- [Written problem A] In the records, retype the lines starting at the line that contains "coordinates (368, 219)." and ending at the line that contains "center [446, 840].".

PDP - AAS - communication latency lower bounds

Scope of the question

All-to-all scatter (AAS), also known as complete exchange or all-to-all personalized communication, is the most demanding of all collective communication operations. Every node sends $N - 1$ distinct (personalized) packets, one for each other node, and receives $N - 1$ distinct packets, one from each other node. The total number of exchanged packets is $N (N - 1)$ . The canonical example is the transposition of a row-mapped matrix $A_{N, N}$ : when row $i$ of $A$ is stored at process $P_{i}$ with $a_{i, j}$ at local position $j$ , performing the transpose requires every process to send element $a_{i, j}$ to process $P_{j}$ , which is exactly an AAS pattern. This question focuses on the lower bounds for the communication latency of AAS. Because the data volume is so large, distances and per-round costs become less important than the network’s capacity to carry traffic - both globally (network bandwidth) and across critical cuts (bisection bandwidth). Both bounds derive from purely combinatorial counting arguments and apply to any switching technology.

The two governing constraints

Two structural properties of the network govern the AAS lower bound, and both must be considered: in many graphs the two bounds coincide, but in graphs with asymmetric bottlenecks, one or the other dominates. The two bounds are:

the network bandwidth bound, based on the total number of edges in the network
the bisection bandwidth bound, based on the capacity of the cut separating the network into two halves The corresponding MPI call is MPI_Alltoall.

AAS is so intensive that distances effectively don’t matter; even the number of forwards is secondary. The two governing constraints are the network bandwidth and the bisection bandwidth.

Lemma 13: AAS lower bound from network bandwidth

Let $G$ be an $N$ -node full-duplex network with $m = ∣ E (G) ∣$ edges. The lower bound on the communication latency of AAS in which the nodes exchange packets of size $μ$ is: $τ_{AA S}^{N} (G, μ) = \frac{1}{2 m} (\sum_{u \neq = v} dist_{G} (u, v)) μ t_{m}$ Proof:

AAS requires the network to transmit a packet between each ordered pair of distinct nodes $u$ and $v$ . In the best case (using a shortest path), this packet uses $dist_{G} (u, v)$ edge crossings.

- [Written problem B]
Answer these questions about the text on AAS communication latency lower bounds:
(i) How many distinct packets does every node send in AAS?
(ii) What is the corresponding MPI call?
(iii) What is the network bandwidth bound based on?

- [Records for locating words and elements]

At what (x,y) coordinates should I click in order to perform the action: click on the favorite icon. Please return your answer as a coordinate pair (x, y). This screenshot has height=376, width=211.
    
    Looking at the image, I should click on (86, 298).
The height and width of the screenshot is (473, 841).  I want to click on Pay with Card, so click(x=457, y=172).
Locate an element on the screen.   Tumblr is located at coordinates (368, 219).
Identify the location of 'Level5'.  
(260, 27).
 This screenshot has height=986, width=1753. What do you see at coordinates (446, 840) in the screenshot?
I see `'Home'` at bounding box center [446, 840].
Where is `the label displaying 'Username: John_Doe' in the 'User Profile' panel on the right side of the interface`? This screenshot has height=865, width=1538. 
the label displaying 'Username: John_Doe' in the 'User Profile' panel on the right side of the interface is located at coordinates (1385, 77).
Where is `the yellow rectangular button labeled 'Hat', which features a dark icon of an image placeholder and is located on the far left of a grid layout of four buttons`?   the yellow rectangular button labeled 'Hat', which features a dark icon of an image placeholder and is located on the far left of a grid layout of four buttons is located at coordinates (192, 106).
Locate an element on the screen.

- [Correct response A]
Locate an element on the screen.   Tumblr is located at coordinates (368, 219).
Identify the location of 'Level5'.  
(260, 27).
 This screenshot has height=986, width=1753. What do you see at coordinates (446, 840) in the screenshot?
I see `'Home'` at bounding box center [446, 840].

- [Correct response B]
(i) $N - 1$ distinct packets, one for each other node.
(ii) MPI_Alltoall.
(iii) The total number of edges in the network.